Written task 1 | Please edit the rows, covering everything from the line containing "Task: Close the main Object Tree panel" down to the end of the rows, by replacing "Port" with "Host" and leaving all else unchanged.

Text section |
....

Fifth Sunday after
Pentecost
Thoughts for the Week - Fr. R. Taouk
14th July 2019
A Look at Religious Vocations in the Present Crisis
by Rev.
Fr. Patrick Troadec S.S.P.X.
Is there a certain type of family at the origin of
vocations? The
seminarians come from families of six children on average.
Three-quarters of the French have been trained in fully
Catholic schools and the vast majority have their mothers at
home. The Church has always favoured large families,
encouraged stay-at-home mothers, and insistently urged that
children be trained in completely Catholic schools. An
analysis of the origins of the candidates for the Priesthood
and the religious life confirms the soundness of these
prescriptions.
Have you seen any differences between the young men
in recent years and those you trained 20 years ago?
Most of the seminarians have received exceptional graces
during their childhood and adolescence, which has allowed
them to harmoniously develop the grace of their Baptism.

....

Data for this task |
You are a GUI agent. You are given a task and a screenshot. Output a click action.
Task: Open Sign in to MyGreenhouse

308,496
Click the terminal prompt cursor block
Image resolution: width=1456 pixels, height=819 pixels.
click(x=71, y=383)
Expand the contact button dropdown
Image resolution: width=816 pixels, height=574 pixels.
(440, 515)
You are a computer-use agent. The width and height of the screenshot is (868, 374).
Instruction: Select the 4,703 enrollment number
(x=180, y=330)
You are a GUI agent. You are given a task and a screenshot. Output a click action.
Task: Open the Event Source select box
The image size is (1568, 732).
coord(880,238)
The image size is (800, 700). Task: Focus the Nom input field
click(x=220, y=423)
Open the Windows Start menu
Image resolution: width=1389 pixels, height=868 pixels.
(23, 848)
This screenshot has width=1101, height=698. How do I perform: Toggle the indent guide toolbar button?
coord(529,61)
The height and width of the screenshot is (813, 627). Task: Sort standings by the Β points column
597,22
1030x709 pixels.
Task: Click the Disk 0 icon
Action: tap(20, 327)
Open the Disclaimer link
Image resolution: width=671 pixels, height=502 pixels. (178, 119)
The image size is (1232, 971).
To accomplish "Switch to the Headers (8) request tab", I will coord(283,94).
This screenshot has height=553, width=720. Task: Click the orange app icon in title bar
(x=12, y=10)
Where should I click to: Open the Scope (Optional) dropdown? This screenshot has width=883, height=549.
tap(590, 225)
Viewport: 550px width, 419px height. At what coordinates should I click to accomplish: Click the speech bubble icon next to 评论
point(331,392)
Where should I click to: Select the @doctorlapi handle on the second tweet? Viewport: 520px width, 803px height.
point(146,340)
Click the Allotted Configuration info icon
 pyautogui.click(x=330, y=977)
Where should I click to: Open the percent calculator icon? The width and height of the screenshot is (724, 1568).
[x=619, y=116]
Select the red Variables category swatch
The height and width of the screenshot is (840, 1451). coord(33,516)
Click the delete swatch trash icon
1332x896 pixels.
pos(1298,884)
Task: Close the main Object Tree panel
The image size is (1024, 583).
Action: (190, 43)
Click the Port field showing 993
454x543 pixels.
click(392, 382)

....

Written task 2 | According to the piece on religious vocations, how many children do the seminarians' families have on average?

Correct output 1 |
Task: Close the main Object Tree panel
The image size is (1024, 583).
Action: (190, 43)
Click the Host field showing 993
454x543 pixels.
click(392, 382)

Correct output 2 | Six children.